Pre-emptive state legislation may hinder biosimilar adoption in US
In Massachusetts, recent legislation seeks to allow pharmacists to substitute biosimilars for biologics if the FDA deems them “interchangeable,” but pharmacists cannot make that substitution if the doctor or prescriber calls specifically for the biologic.
Florida legislation lays out what seem to be onerous specifics for when a pharmacist can substitute a biosimilar. For instance, the pharmacist has to notify patients of the substitution and retain a written or electronic record of the substitution for at least two years.
Similarly, in North Dakota, pharmacists must notify physicians within 24 hours if a substitution is made, and they also must keep records of the substitution for no less than five years.
Jessica Mazer, assistant VP of state affairs at the Pharmaceutical Care Management Association, called North Dakota’s legislation the “most onerous” for pharmacists.
But the state of Washington’s legislation seems to go the furthest in laying out the boundaries for biosimilar substitution. Physicians in Washington will have to indicate “dispense as written” or “substitution permitted” when writing prescriptions. In addition, pharmacists will be liable in cases where a biologic is substituted.
“The prescribing practitioner is not liable for a pharmacist’s act or omission in selecting, preparing or dispensing an interchangeable biological product,” the Washington legislation says.
Bills enacted in Oregon, Utah and Virginia also require pharmacists to inform prescribers if there's a biosimilar substitution.
Backlash
Despite the moves by states, which appear at face value to be industry driven, experts seem weary of these preemptive laws.
Bruce Leicher, SVP and general counsel at Momenta Pharmaceuticals mentioned at the FTC (Federal Trade Commission) hearing on biosimilars how in California, such legislation was vetoed by the governor.
"To summarize, the state laws conflict with federal law. It's a real burden on statutory provisions," Leicher said.
The basic purpose of some of these laws was to prevent prescription error, but with electronic prescribing that point is basically moot, Leicher says. "States are being asked, in effect, to join in a commercial campaign to disparage interchangeable biologics.”
But some seem to believe these additional precautions will help to keep the biosimilar market safe.
Sumant Ramachandra, SVP and chief scientific officer of Hospira, made it clear at the FTC workshop that biosimilars should not be treated like generics as any biologic or biosimilar differs from batch to batch.
“People who use this generic paradigm are not right,” he said.
The battle over allowing or preventing the substitution of biosimilars also comes as disagreements over how biosimilars should be named brews. On the one hand, Amgen and other industry leaders argue that biosimilars should have distinguishable proprietary names, whereas others believe this will only cause confusion.
Mark McCamish, global head of biopharma development at Sandoz, said at the FTC workshop that identity is not the issue and the naming controversy is being used to cast fear over the safety of biosimilars.
"It's easy to convince a knowledgeable physician that a biosimilar connotes some risk," McCamish said.

◆ **DATA EXTRACT**
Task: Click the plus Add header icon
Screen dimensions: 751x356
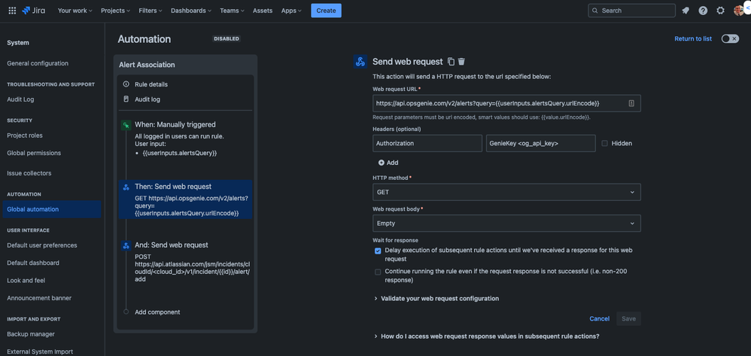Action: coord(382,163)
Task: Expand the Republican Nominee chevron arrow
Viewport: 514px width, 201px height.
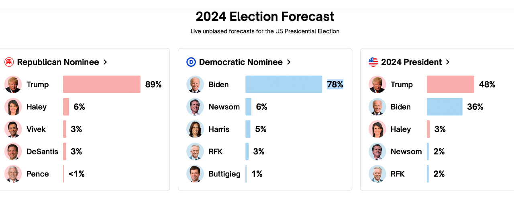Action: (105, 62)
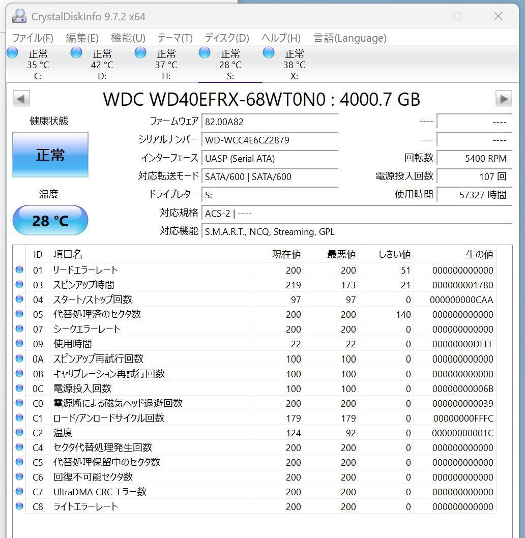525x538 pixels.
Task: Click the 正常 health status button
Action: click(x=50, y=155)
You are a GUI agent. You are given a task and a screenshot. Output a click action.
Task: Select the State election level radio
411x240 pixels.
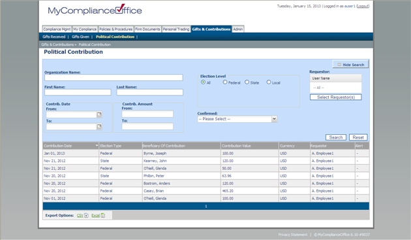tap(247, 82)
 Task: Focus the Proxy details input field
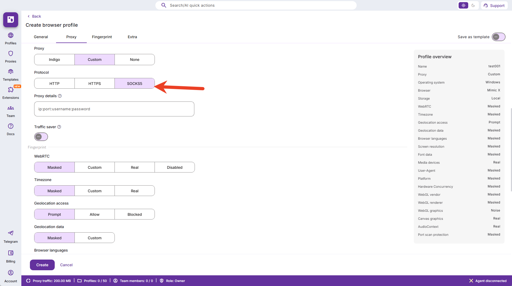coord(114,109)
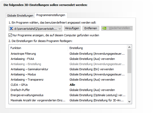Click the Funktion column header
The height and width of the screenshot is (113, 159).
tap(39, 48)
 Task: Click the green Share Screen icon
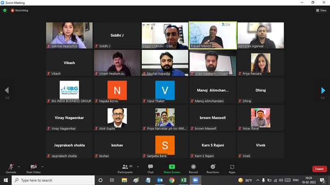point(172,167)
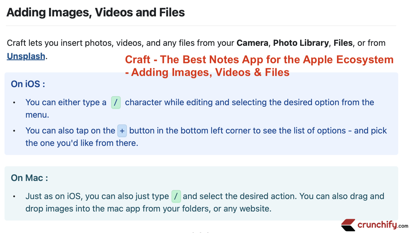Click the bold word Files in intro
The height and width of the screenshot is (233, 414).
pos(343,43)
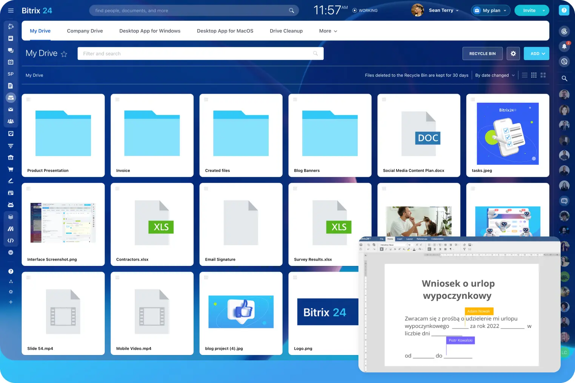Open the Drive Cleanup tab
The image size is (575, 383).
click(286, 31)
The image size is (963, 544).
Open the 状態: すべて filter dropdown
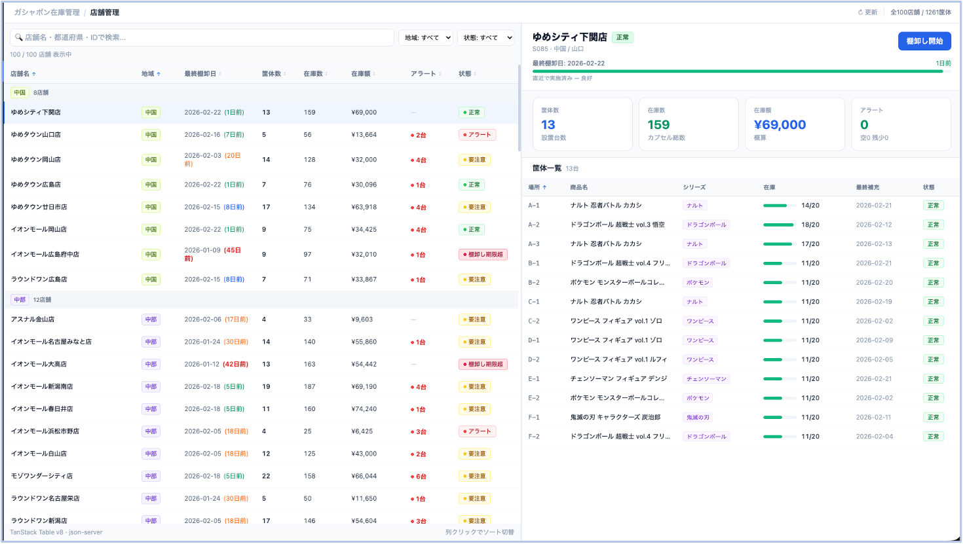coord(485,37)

◆ **EXERCISE REQUIREMENTS**
• A. In the article on state biosimilar laws, how long must pharmacists in North Dakota keep records of a substitution?
• B. Translate this sentence from the article on state biosimilar laws into Spanish: "Bills enacted in Oregon, Utah and Virginia also require pharmacists to inform prescribers if there's a biosimilar substitution."

◆ **PER-TASK ANSWERS**
• A. No less than five years.

• B. Los proyectos de ley promulgados en Oregón, Utah y Virginia también exigen que los farmacéuticos informen a los prescriptores si se realiza una sustitución por un biosimilar.